ECHO Robotics Softwareupdate 4.4

Musternavigation – Die Streifen können Linienrichter unterstützen:

ECHO Robotics entfaltet mit dem neuem Softwareupdate 4.4 weiteres Potenzial für die Musternavigation mittels RTK-GPS (Real Time Kinematic – Global Positioning System). Während dem systematischen Arbeiten in Bahnen werden Genauigkeiten von 2 bis 3 cm erreicht bei einer Flächenleistung vom bis zu 75 000 m². Mit Software 4.4 mähen die Roboter die GPS-Arbeitsbereiche nacheinander ab, um unterschiedliche Grasaufwuchshöhen innerhalb einer Parzelle zu vermeiden.
Es kann ab Ende September in Flächen beliebiger Formgebung gearbeitet werden.
Des Weiteren wurde die Software um RTK-GPS Verbotszonen ergänzt.
Das Softwareupdate wird automatisch installiert. Verbotszonen können über den Kundensupport von ECHO Robotics eingerichtet werden.

Der Streifen-Effekt:

Dank der RTK-GPS Technologie mäht der Roboter in Bahnen. Über das GPS im Roboter und einer RTK-GPS Basisstation wird die Position auf eine Genauigkeit von 2 bis 3 cm bestimmt.
Ein solches Muster wird gerne von Linienrichtern zur Abseitsbewertung genutzt.
Die Roboter variieren die Laufrichtung der Muster, um dauerhafter Spurenbildung vorzubeugen. Mit Software 4.4 mähen die Roboter definierte Parzellen nacheinander ab, um unterschiedliche Grashöhen in einem Gebiet zu vermeiden.
• 3x mehr Flächenleistung
• Streifeneffekt ohne dauerhafte Spurenbildung
• mehr Rasennutzungszeit
• Unterstützung für eine Vielzahl von konkaven Flächen.
• (Beta) Unterstützung für RTK-GPS Verbotszonen (Freischaltung zur Nutzung des Features notwendig)
• RTK-GPS Parzellenwahl: Sofern es der Zeitplan zulässt, mäht der Roboter eine Parzelle fertig, bevor er die nächste beginnt. Hierdurch kommt es zu weniger Unterschieden beim Grasaufwuchs.
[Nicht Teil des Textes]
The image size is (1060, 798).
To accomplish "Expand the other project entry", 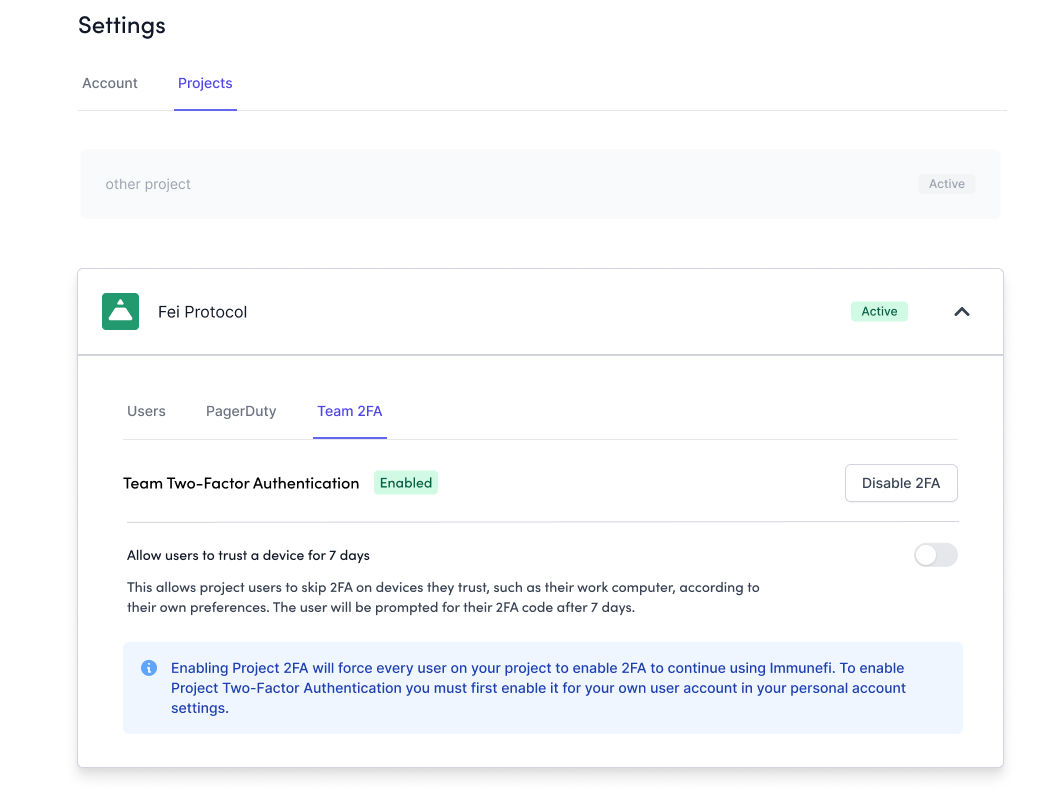I will click(540, 183).
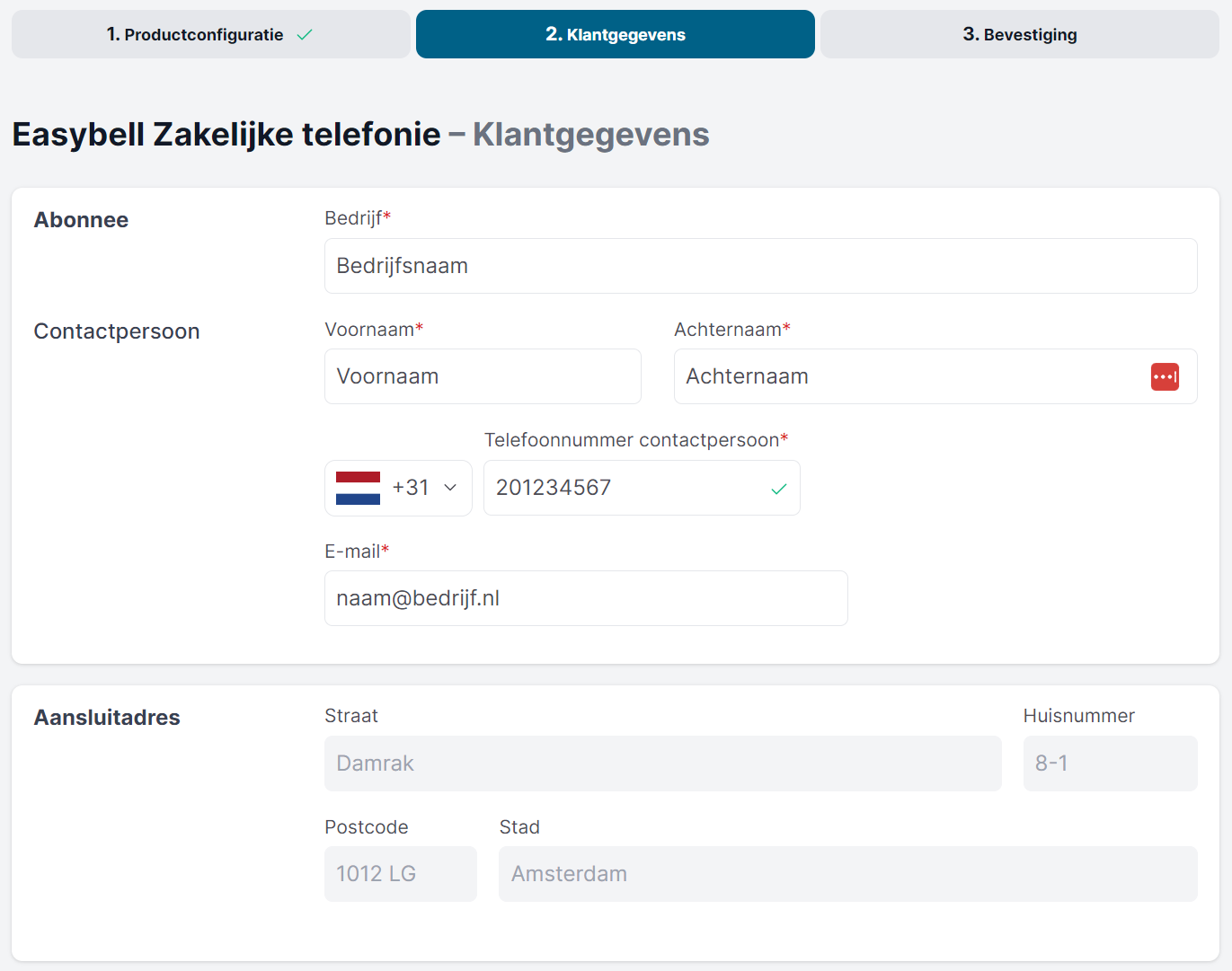Screen dimensions: 1232x971
Task: Expand the +31 country code chevron
Action: pyautogui.click(x=451, y=488)
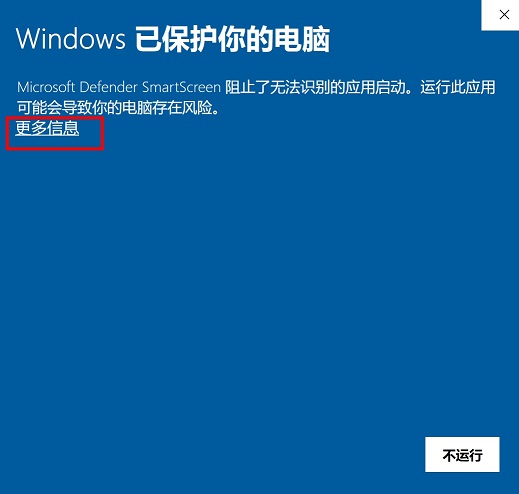
Task: Click the 信息 characters of the link
Action: tap(63, 128)
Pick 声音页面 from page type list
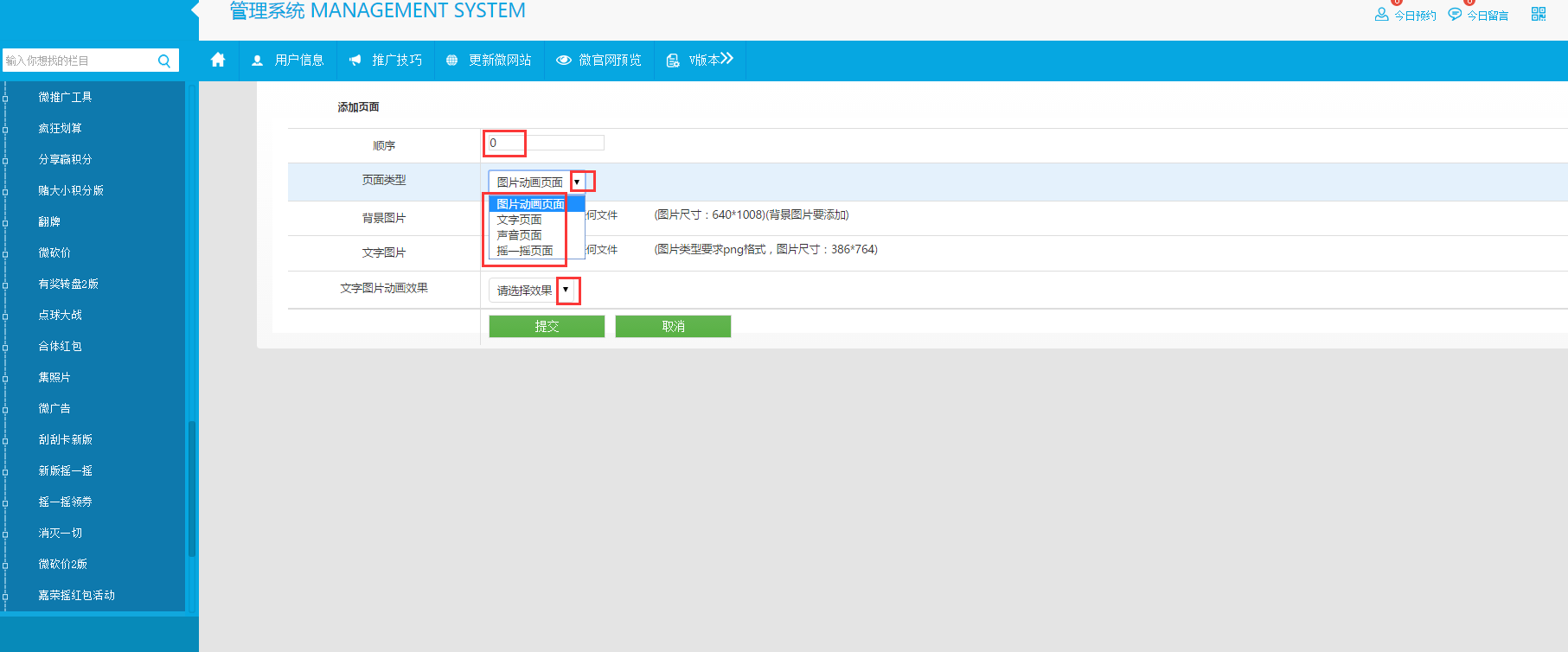This screenshot has height=652, width=1568. (x=519, y=235)
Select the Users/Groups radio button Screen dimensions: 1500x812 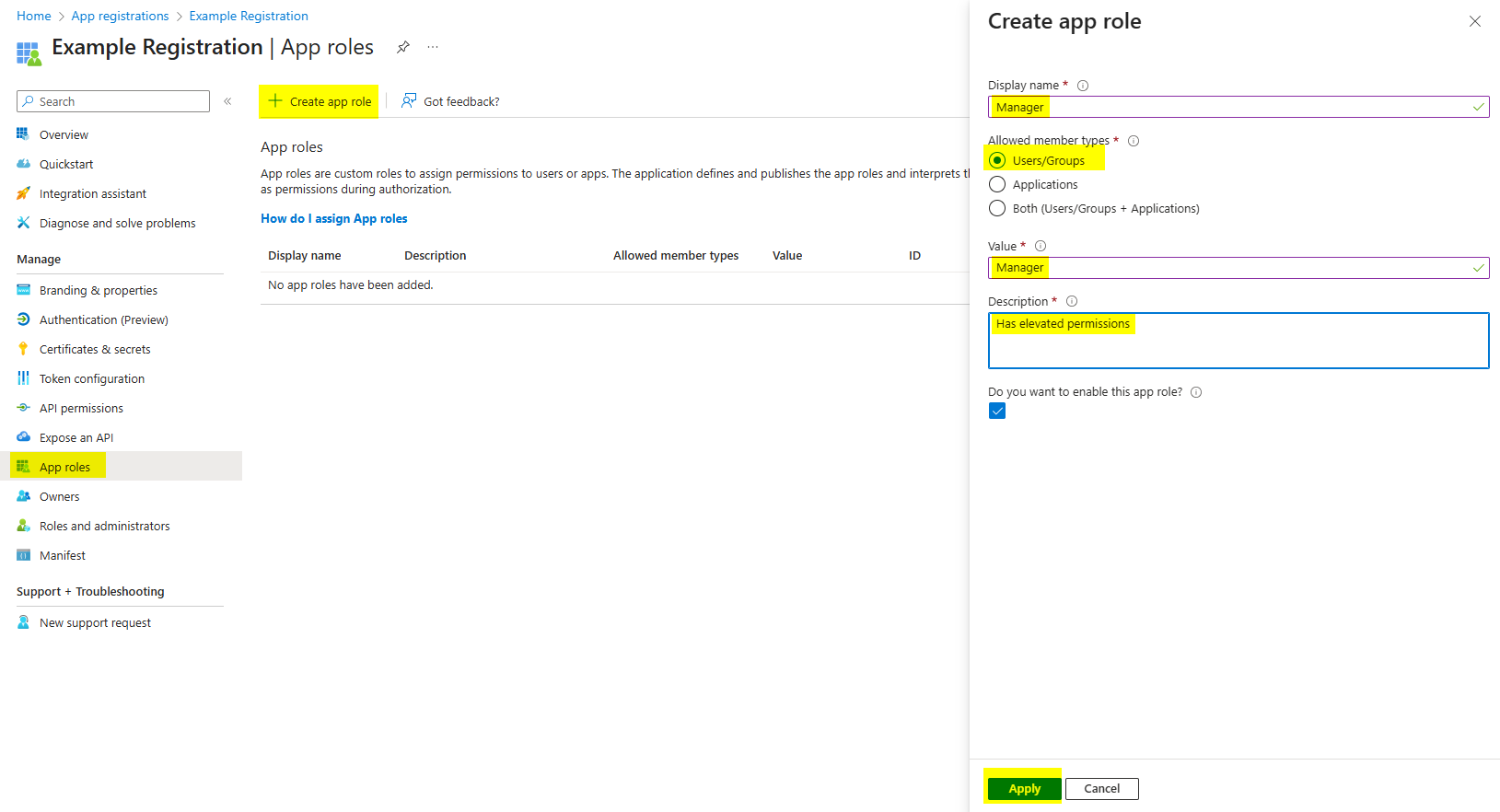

Mit der Software 4.4 werden GPS-Verbotszonen eingeführt. Die definierten Verbotszonen ermöglichen hochpräzise Ausgrenzungen innerhalb großer Flächen festzulegen, ohne Änderungen am Begrenzungskabel vorzu nehmen: Ideal für Blumenbeete, Targets, Sandbänke, sowie das kurzzeitige Ausgrenzen von Flächen für Rasenreperaturen.
Die Musternavigation war bislang rechteckige oder ovale Flächen vorbehalten. Das ist ein Vorteil auf Driving Ranges von Golfanlagen und Parkanlagen mit variablen Zielen oder Sandbänken. Hindernissen wie Bäumen weicht der Roboter aus.
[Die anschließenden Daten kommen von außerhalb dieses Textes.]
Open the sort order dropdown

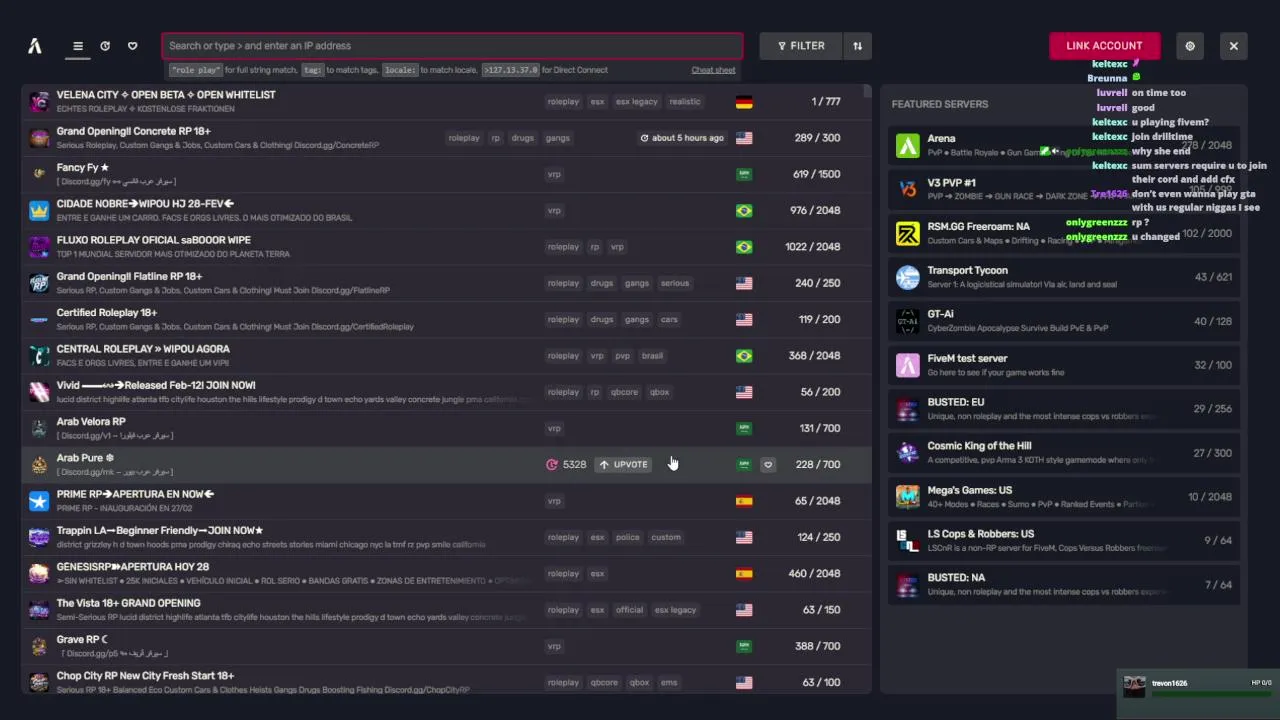pyautogui.click(x=857, y=46)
Hybridtechnologie von Begrenzungskabel und RTK-GPS

Für die ordnungsgemäße Funktion der Musternavigation benötigt der Roboter und die RTK Basisstation stets ein freies Sichtfeld zum Himmel. Innerhalb von Schattenbereichen kann der Empfang kurzzeitig ignoriert werden, da durch das Begrenzungskabel sichergestellt ist, dass der Roboter nicht aus seinem Arbeitsbereich fährt. In den GPS-Schattenbereichen hält der Roboter durch fortschrittliche Algorithmen seine Bahn. Für größere GPS-Schattenbereiche kann die herkömmliche Zufallsnavigation eingesetzt werden. Hierbei nutzt der Roboter seine Sensoren.


• größere Toleranzen für nahe und hohe Hindernisse wie Bäume zu umfahren
• Durchkreuzen von RTK-Schattenbereichen wie Baumbestände, um in getrennt liegende Flächen zu gelangen

 

Die Hybridtechnologie aus RTK-GPS und Begrenzungskabel erlaubt, dass der Roboter in Zwischenbereichen auch unter Bäumen hindurch zu fahren. Auch wenn die Bäume den GPS-Empfang verhindern. Dies bietet mehr Flexibilität bei der Ladestationsplatzierung und höhere Ausfallsicherheit und Schutz vor Hackerangriffen.
• Mehr Flexibilität bei der Ladestationsplatzierung
• Doppelte Sicherheit: Online GPS-Parzellen abändern und trotzdem
sicher gehen, dass niemals der Platz verlassen werden kann.